→ Task:
For the data below, restate word for word only the lines from the line containing "Deutsche reife frauen sex (84, 1981)" through the line containing "Beliebte fick Kategorie", both ends included.

→ Excerpted data:
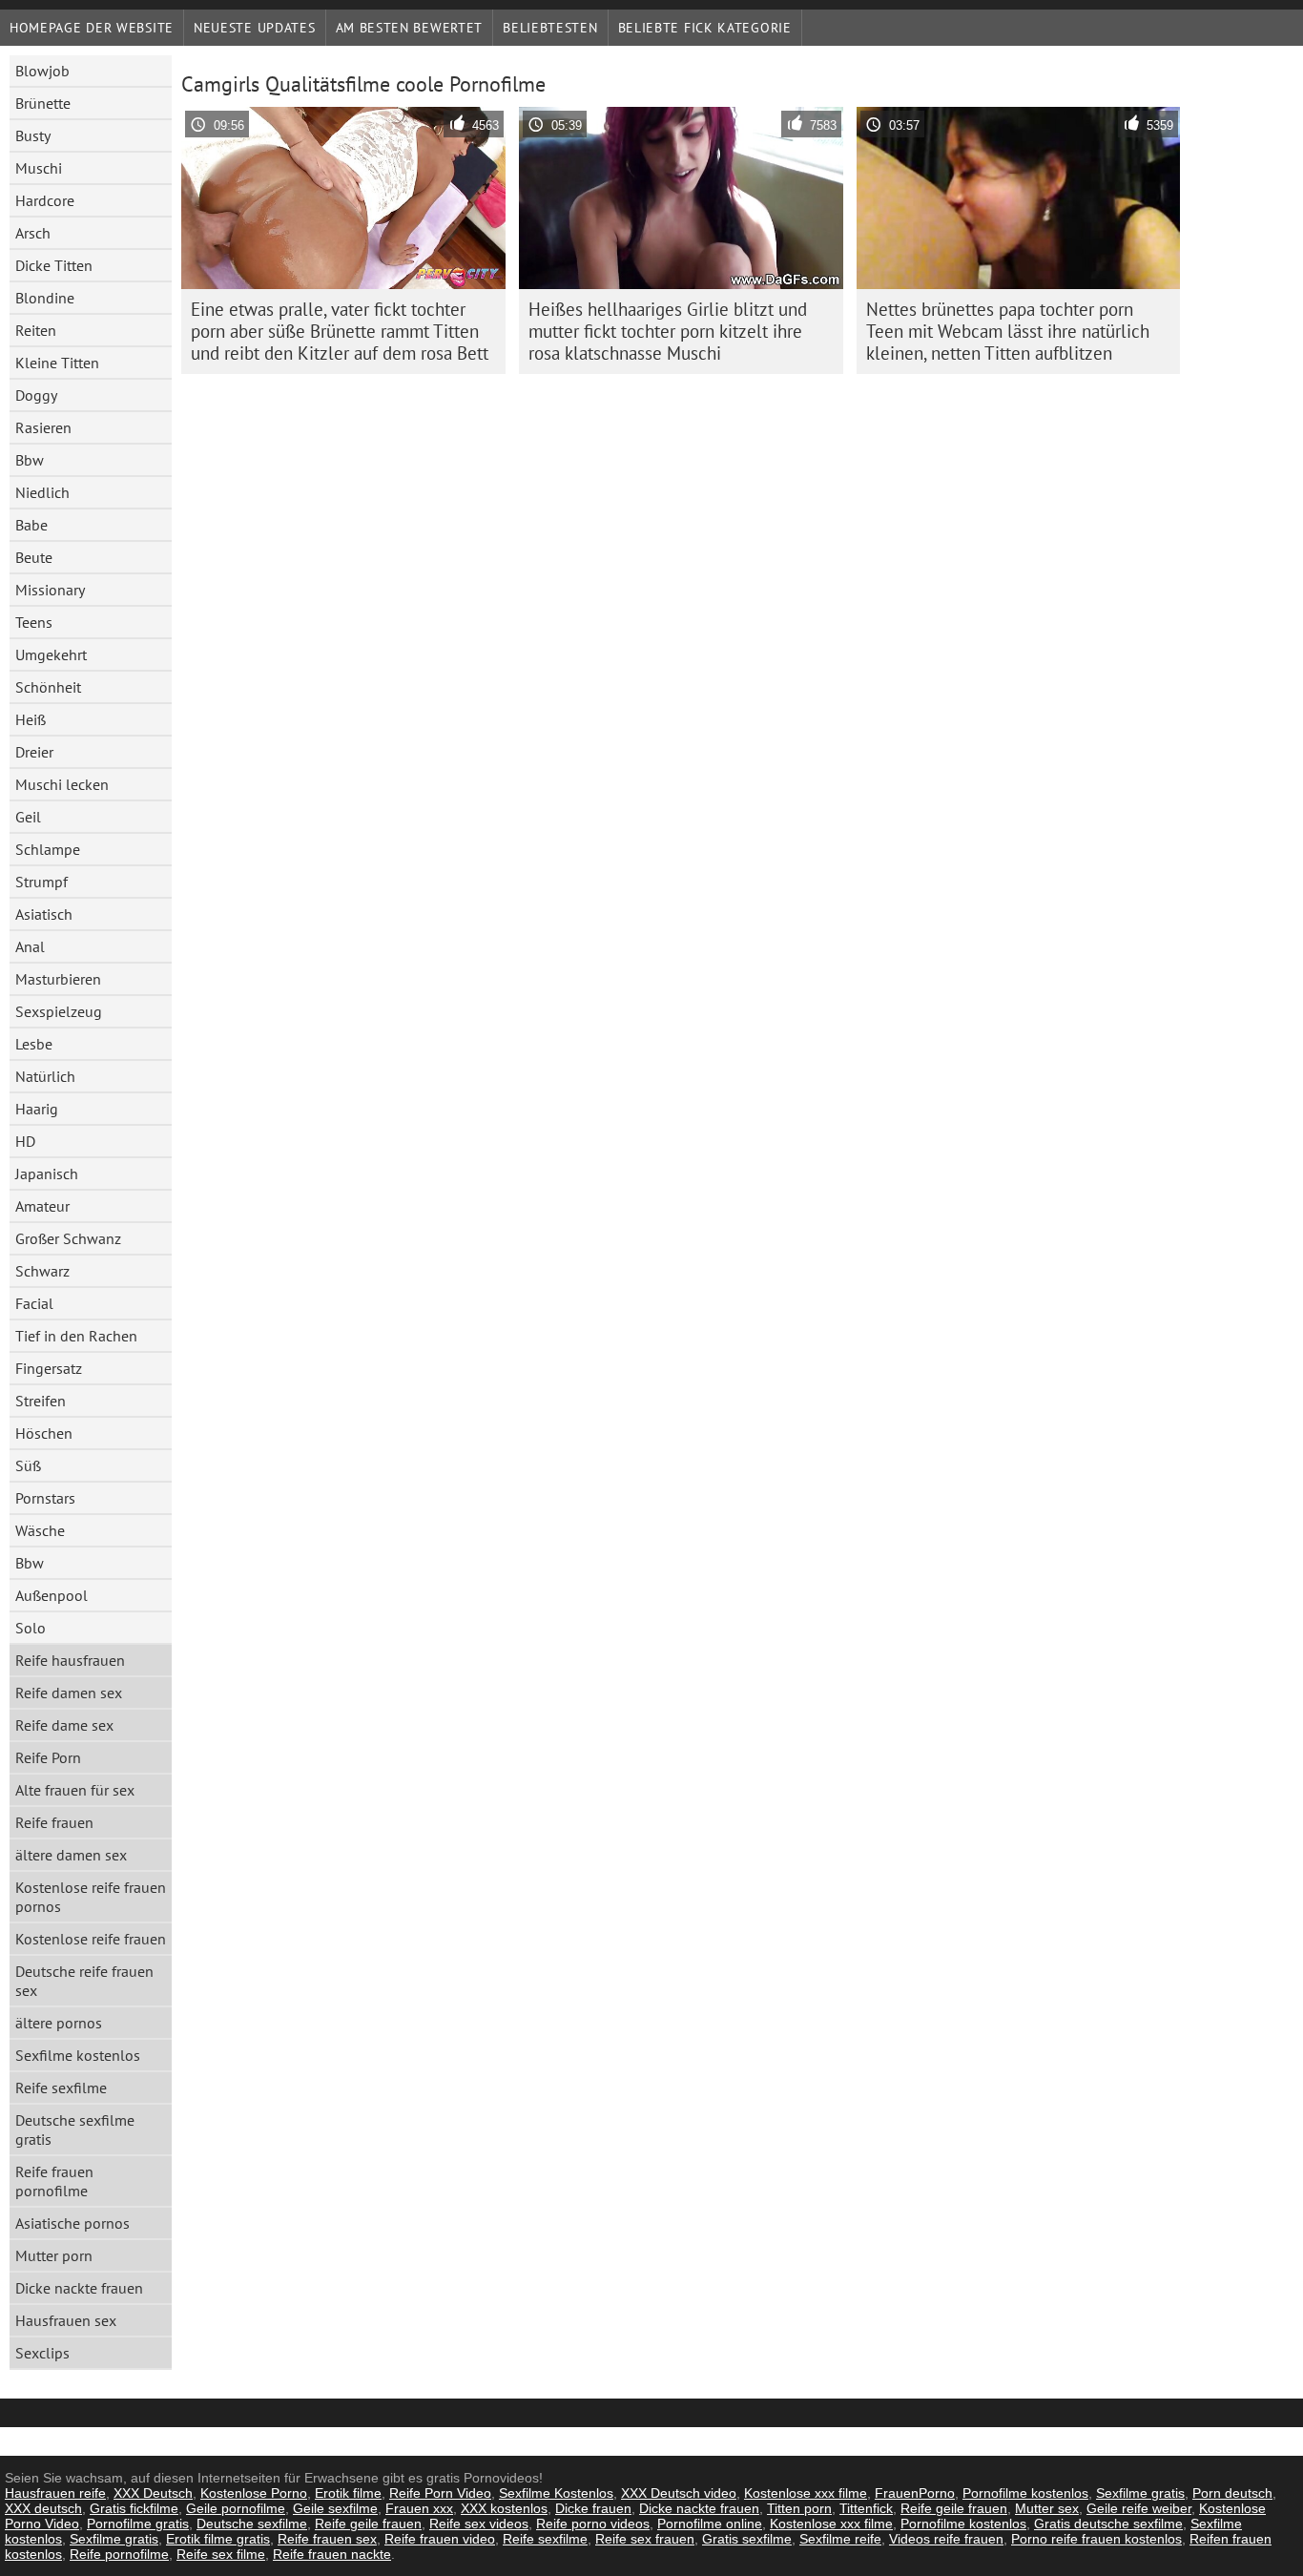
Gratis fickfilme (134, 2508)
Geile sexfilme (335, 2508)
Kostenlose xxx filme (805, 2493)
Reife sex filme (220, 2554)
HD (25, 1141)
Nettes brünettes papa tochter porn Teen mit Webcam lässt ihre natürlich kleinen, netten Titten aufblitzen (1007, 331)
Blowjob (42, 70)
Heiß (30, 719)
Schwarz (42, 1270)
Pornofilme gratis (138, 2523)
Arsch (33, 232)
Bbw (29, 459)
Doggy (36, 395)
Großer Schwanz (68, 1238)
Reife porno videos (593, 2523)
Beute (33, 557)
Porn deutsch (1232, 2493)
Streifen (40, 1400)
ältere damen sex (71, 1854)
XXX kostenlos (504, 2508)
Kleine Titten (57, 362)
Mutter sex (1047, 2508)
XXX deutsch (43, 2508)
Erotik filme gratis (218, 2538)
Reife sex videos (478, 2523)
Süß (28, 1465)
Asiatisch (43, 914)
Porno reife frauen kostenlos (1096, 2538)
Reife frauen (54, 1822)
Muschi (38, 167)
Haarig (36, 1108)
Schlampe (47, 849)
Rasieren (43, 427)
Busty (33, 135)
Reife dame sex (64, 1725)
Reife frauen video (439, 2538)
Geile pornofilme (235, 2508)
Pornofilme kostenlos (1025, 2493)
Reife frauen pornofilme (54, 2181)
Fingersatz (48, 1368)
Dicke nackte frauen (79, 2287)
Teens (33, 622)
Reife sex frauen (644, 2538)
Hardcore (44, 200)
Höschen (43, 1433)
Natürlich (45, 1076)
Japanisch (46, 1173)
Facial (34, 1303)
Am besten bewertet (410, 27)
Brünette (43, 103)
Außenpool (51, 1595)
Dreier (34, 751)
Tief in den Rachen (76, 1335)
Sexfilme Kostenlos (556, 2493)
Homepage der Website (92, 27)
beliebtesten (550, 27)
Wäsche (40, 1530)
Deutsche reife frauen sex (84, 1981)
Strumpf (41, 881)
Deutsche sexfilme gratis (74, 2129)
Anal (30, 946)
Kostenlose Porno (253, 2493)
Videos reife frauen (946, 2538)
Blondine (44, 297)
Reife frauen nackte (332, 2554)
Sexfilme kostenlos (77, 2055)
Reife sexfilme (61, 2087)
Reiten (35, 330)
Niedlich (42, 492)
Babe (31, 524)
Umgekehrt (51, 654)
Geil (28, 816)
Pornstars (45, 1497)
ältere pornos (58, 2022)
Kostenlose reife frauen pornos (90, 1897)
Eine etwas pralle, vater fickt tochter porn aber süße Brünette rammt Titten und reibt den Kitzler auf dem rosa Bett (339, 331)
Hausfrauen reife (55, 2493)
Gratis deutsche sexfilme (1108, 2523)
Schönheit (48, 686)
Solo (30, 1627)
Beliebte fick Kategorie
* * *
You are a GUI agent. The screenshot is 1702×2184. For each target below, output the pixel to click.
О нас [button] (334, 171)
---
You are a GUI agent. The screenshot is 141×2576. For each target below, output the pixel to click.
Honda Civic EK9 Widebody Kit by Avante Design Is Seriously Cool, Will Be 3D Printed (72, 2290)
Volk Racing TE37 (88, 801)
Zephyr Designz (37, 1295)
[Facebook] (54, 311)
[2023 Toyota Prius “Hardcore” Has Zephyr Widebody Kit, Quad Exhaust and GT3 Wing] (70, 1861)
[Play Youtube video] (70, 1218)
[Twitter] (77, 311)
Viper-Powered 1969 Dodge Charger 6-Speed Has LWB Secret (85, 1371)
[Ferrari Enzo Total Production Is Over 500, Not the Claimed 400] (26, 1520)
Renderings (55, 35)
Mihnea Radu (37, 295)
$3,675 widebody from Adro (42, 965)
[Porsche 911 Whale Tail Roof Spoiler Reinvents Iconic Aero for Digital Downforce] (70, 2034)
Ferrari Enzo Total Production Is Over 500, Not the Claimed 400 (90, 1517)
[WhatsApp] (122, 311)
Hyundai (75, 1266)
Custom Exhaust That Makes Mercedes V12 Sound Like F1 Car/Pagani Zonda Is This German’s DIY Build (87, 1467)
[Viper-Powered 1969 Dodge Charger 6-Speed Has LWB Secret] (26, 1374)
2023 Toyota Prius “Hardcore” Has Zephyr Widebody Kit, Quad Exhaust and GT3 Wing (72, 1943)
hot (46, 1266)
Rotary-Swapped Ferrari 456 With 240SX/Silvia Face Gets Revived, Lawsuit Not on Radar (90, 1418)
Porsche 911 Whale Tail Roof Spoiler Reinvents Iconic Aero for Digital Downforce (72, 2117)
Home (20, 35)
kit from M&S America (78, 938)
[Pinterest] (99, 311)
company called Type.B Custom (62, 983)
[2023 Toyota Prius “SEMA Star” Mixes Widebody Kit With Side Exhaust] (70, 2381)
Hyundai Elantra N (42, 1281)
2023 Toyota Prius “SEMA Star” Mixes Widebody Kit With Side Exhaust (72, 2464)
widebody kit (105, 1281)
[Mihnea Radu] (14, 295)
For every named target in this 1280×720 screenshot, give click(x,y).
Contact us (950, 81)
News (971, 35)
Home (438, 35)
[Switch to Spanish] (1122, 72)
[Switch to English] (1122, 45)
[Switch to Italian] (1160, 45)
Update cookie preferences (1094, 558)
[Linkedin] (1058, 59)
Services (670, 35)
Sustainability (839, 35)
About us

→ Task solution:
Deutsche reife frauen sex (84, 1981)
Strumpf (41, 881)
Deutsche sexfilme gratis (74, 2129)
Anal (30, 946)
Kostenlose Porno (253, 2493)
Videos reife frauen (946, 2538)
Blondine (44, 297)
Reife frauen nackte (332, 2554)
Sexfilme kostenlos (77, 2055)
Reife sexfilme (61, 2087)
Reiten (35, 330)
Niedlich (42, 492)
Babe (31, 524)
Umgekehrt (51, 654)
Geil (28, 816)
Pornstars (45, 1497)
ältere pornos (58, 2022)
Kostenlose reife frauen pornos (90, 1897)
Eine etwas pralle, vater fickt tochter porn aber süße Brünette rammt Titten und reibt den Kitzler auf dem rosa Bett (339, 331)
Hausfrauen reife (55, 2493)
Gratis deutsche sexfilme (1108, 2523)
Schönheit (48, 686)
Solo (30, 1627)
Beliebte fick Kategorie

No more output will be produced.